Sutarto mengakui, animo generasi muda untuk belajar ke jenjang tertinggi saat ini sangatlah besar. Dan semangat ini tentu harus didukung oleh pemerintah dan pihak swasta untuk menyediakan lebih banyak lagi beasiswa.
Hanya saran dia, dalam membuat beasiswa harus hati-hati memberi namanya. Karena Sutarto punya cerita saat kuliah S1 punya kawan yang berasal dari pegunungan meratus di Kalsel, kuliah di Banjarmasin. Kawan ini dari keluarga miskin.

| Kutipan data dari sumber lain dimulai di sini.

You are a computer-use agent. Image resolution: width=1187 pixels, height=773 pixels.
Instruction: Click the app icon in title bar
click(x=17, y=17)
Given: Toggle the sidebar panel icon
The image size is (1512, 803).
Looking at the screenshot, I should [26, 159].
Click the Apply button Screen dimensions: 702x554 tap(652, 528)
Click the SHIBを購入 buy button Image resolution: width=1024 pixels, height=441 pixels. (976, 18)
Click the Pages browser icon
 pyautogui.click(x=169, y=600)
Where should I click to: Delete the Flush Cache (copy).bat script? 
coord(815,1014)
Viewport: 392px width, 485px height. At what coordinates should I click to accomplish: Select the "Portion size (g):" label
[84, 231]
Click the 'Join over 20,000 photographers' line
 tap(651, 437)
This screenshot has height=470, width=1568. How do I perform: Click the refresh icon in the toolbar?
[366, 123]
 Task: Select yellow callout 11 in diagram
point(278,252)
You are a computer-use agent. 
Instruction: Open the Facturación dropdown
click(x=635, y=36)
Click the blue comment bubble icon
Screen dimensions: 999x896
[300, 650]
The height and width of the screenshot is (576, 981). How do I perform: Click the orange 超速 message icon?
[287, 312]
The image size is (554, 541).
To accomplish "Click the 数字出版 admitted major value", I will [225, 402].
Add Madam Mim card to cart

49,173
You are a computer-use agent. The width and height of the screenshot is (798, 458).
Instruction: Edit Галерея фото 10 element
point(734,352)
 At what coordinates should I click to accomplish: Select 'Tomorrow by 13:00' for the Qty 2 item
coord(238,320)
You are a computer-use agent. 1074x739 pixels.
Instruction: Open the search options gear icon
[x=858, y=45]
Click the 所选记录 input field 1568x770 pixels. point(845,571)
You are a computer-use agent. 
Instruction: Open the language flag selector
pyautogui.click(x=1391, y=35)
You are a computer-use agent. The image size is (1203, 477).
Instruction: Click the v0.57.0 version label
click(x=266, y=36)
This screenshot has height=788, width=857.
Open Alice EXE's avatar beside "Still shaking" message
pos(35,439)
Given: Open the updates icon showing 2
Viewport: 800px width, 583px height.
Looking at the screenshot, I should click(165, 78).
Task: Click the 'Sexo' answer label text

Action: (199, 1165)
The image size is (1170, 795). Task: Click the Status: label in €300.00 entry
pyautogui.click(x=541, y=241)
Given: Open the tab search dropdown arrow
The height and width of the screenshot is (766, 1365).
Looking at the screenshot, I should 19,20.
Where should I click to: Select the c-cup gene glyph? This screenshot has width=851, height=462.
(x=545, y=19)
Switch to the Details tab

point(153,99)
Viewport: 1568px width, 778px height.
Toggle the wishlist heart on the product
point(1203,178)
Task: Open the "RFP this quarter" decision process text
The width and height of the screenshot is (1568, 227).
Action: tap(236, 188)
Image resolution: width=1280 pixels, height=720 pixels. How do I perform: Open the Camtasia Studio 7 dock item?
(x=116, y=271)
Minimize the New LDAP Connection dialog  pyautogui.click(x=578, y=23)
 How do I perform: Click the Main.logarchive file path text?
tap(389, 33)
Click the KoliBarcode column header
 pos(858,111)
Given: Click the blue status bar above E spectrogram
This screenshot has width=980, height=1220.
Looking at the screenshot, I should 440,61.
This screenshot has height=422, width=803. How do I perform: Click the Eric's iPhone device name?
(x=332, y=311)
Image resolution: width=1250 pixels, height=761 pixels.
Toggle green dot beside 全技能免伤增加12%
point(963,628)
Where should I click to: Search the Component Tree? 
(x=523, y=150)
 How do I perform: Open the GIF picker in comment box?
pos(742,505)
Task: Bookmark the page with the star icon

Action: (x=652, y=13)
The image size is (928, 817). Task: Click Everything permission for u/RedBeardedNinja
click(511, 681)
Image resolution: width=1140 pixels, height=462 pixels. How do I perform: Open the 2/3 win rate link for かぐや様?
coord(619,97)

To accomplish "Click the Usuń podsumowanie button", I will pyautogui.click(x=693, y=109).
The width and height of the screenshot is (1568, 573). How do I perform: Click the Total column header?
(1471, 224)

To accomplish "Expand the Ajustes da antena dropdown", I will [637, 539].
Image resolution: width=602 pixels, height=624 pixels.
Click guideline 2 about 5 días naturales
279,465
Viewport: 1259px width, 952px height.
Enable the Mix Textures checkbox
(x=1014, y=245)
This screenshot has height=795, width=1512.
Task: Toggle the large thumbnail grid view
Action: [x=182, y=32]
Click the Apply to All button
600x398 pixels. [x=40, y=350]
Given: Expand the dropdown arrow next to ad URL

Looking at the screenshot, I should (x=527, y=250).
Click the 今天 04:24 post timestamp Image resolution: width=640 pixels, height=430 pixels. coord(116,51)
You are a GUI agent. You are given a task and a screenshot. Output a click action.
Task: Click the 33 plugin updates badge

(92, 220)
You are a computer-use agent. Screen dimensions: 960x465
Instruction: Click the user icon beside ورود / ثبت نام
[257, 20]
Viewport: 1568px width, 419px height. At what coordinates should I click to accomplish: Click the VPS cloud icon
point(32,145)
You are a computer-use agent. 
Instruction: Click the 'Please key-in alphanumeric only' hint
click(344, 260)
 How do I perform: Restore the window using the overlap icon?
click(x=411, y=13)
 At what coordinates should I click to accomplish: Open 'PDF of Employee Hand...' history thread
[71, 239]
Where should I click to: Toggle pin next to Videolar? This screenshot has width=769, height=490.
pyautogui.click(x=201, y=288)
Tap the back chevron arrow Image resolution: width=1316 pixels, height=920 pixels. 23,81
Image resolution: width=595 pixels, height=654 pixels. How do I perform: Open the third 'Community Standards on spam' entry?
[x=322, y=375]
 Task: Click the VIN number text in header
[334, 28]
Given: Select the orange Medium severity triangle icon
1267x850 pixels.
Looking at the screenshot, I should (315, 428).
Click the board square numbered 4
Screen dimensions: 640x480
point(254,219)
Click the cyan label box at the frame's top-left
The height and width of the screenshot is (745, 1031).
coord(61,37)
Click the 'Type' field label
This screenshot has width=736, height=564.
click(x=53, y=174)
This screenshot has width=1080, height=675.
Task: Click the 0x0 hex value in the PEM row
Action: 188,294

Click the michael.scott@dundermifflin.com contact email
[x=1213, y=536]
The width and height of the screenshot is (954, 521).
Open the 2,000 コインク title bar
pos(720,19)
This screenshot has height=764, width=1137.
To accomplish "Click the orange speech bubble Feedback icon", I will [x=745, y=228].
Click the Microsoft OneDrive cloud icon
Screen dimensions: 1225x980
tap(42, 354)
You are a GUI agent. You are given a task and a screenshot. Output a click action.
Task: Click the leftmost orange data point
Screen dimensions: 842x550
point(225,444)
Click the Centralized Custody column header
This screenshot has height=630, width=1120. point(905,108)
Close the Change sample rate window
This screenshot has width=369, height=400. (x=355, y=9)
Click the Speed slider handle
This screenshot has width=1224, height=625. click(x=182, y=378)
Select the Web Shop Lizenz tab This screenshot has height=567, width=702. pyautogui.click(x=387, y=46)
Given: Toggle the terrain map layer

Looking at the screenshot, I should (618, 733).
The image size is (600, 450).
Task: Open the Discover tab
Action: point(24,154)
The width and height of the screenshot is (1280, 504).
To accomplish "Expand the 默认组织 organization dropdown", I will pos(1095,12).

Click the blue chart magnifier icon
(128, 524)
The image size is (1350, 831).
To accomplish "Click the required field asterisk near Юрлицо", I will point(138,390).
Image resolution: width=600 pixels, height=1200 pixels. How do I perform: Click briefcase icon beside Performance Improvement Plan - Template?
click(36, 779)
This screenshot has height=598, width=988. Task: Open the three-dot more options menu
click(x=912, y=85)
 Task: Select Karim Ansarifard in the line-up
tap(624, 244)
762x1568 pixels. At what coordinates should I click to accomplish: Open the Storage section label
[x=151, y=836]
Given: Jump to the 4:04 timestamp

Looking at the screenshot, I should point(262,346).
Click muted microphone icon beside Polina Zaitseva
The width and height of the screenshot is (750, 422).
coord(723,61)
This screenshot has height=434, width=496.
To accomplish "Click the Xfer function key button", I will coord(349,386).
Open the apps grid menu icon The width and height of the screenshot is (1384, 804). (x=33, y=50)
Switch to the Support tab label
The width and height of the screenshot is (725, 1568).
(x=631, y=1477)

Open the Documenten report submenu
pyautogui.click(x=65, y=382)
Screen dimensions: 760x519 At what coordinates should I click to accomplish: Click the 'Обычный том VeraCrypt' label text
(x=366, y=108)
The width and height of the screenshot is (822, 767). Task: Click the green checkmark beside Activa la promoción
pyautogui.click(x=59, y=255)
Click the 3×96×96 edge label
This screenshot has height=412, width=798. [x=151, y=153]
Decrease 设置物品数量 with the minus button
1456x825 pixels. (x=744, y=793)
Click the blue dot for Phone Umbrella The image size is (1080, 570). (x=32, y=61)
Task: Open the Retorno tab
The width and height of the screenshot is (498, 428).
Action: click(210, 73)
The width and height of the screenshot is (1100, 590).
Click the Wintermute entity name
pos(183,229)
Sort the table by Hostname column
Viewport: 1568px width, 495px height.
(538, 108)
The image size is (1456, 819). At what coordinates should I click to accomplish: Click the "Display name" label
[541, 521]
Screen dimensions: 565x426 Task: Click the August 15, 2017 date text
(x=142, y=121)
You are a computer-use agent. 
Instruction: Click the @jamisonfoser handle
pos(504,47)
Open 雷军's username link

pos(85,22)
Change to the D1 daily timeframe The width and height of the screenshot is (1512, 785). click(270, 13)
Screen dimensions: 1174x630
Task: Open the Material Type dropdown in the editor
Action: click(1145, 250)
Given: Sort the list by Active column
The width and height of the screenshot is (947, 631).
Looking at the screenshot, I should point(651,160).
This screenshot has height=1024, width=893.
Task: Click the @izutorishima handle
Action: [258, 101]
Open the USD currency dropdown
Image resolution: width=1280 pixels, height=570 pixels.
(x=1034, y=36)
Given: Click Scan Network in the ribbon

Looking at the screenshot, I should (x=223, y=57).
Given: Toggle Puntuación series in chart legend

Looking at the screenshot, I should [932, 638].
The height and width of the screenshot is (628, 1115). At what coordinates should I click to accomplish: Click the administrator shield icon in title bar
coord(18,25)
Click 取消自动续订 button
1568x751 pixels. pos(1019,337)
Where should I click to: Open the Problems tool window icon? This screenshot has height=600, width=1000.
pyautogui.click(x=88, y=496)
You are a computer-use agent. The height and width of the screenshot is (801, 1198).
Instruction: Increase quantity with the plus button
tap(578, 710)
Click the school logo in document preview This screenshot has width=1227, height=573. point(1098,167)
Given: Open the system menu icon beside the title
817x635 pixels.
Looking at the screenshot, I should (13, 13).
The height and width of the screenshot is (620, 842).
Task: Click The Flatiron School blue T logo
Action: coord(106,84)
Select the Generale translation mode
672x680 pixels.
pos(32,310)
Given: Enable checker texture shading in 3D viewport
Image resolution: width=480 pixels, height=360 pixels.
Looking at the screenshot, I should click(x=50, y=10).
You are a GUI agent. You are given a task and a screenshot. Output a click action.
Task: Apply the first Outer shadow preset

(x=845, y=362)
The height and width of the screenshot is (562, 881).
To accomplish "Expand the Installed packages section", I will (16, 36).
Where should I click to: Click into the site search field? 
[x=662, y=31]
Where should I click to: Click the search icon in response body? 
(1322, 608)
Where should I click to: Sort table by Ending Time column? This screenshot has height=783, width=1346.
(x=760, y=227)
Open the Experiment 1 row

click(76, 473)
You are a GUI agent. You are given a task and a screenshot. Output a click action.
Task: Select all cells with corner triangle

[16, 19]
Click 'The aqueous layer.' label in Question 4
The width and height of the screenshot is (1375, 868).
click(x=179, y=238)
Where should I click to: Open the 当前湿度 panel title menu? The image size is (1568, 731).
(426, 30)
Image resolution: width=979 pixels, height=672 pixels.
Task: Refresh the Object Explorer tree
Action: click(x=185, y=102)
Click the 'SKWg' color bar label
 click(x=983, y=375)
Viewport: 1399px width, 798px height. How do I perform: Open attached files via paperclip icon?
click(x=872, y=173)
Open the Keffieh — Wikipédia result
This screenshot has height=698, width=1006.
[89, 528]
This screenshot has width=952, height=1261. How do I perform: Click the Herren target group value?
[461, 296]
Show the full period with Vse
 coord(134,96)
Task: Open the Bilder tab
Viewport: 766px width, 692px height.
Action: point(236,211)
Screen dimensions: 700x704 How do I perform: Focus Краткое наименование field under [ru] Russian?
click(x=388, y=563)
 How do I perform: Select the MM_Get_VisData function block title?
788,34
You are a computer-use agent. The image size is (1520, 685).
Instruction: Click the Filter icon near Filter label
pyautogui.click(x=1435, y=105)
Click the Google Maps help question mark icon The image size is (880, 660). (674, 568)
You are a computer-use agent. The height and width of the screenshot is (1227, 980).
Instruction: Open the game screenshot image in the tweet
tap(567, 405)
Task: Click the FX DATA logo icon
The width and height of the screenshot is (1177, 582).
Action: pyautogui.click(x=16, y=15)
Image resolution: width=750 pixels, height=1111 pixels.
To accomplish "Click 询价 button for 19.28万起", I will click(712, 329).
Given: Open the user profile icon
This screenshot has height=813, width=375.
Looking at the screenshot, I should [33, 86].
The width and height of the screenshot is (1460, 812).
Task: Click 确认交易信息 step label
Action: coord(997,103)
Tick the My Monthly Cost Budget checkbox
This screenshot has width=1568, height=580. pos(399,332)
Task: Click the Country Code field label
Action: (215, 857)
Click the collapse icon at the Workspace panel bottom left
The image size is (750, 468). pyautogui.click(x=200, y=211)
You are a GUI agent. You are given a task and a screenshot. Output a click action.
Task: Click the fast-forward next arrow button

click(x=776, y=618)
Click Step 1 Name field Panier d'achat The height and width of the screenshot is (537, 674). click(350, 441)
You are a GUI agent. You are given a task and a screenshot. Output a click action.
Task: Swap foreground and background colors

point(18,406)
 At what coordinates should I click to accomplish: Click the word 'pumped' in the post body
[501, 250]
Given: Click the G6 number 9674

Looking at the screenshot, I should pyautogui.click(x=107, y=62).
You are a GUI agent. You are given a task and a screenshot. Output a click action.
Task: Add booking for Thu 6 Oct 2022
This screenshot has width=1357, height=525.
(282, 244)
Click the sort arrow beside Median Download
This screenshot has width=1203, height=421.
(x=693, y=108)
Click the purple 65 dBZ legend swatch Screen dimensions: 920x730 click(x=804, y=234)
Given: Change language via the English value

Orang tuanya hanya sanggup membekali dengan beras dan sedikit ikan sepat kering untuk bertahan hidup di Banjarmasin. Tidak ada uang. Karena miskinnya, setiap kali makan lauknya adalah satu ekor ikan sepat kering yang ukurannya lebih kecil dari dua jari orang dewasa, dan tipis, tapi tidak setipis kartu ATM.
Untuk menggoreng ikan itu pun, sang kawan tidak sanggup beli minyak goreng. Caranya, saat ada kawan yang menggoreng ikan, ia numpang di wajan kawan mencemplungkan ikannya.
Apapun dilakukan oleh kawan ini untuk menyambung kuliahnya. Termasuk menahan malu. Waktu kuliah ada kawan-kawan membuat sayembara, siapa yang berani ke kampus memakai celana yang terbuat dari kain bekas sarung tepung terigu. Yang berani dibayar Rp 5 ribu, jumlah yang cukup besar waktu itu.
"Kawan kita ini menyanggupinya. Maka berangkatlah ia ke kampus dengan celana kain tepung gandum. Orang-orang pada heran dan menertawakan. Ketika ada yang bertanya, kenapa memakai celana itu? Dengan entengnya ia menjawab, saya baru pulang dari latihan Karate!," ungkap Sutarto mengisahkan.
Suatu saat, di kampus ada tawaran beasiswa bagi mahasiswa miskin, dia pun mendorong sang kawan untuk melamar mendapatkan beasiswa tersebut. Tapi dengan tegas ternyata orang yang dimaksud menolak.
"Apa pasal? Ternyata nama beasiswanya beasiswa untuk mahasiswa miskin. Dia bilang, kalau saya ambil beasiswa ini, sama saja saya berdoa menjadi miskin selamanya. Akhirnya, semangatnya untuk mengubah nasib mengantarkan dia sukses dalam studi dan pekerjaan, hingga menjadi pejabat di kantor pemerintah," tutur Sutarto.Untuk itu Sutarto berharap, pemerintah dan pihak swasta lainnya dapat memberi nama beasiswa dengan istilah yang baik, tidak merendahkan tapi lebih memuliakan dan terhormat.
Bidikmisi seharusnya tidak diterjemahkan sebagai “Biaya Pendidikan Mahasiswa Miskin Berprestasi”.
"Tidak usahlah menyebut miskin untuk penamaan beasiswa. Bisa digunakan istilah lain, seperti 'Biaya Pendidikan Mahasiswa-Mahasiswi Berprestasi' atau 'Biaya Pendidikan Mahasiswa Milenial Berprestasi," paparnya.
ULM bekerja sama dengan PT Adaro memberikan beasiswa kepada mahasiswa yang kurang beruntung tapi memiliki prestasi akademik yang baik.
Untuk itu, dipilihlah dari calon mahasiswa yang melamar program Bidikmisi. Mereka yang terpilih diberi beasiswa yang diberi nama ABFL (Adaro Bright Future Leaders). Istilah yang keren dan memberi kebanggaan bagi penerimanya.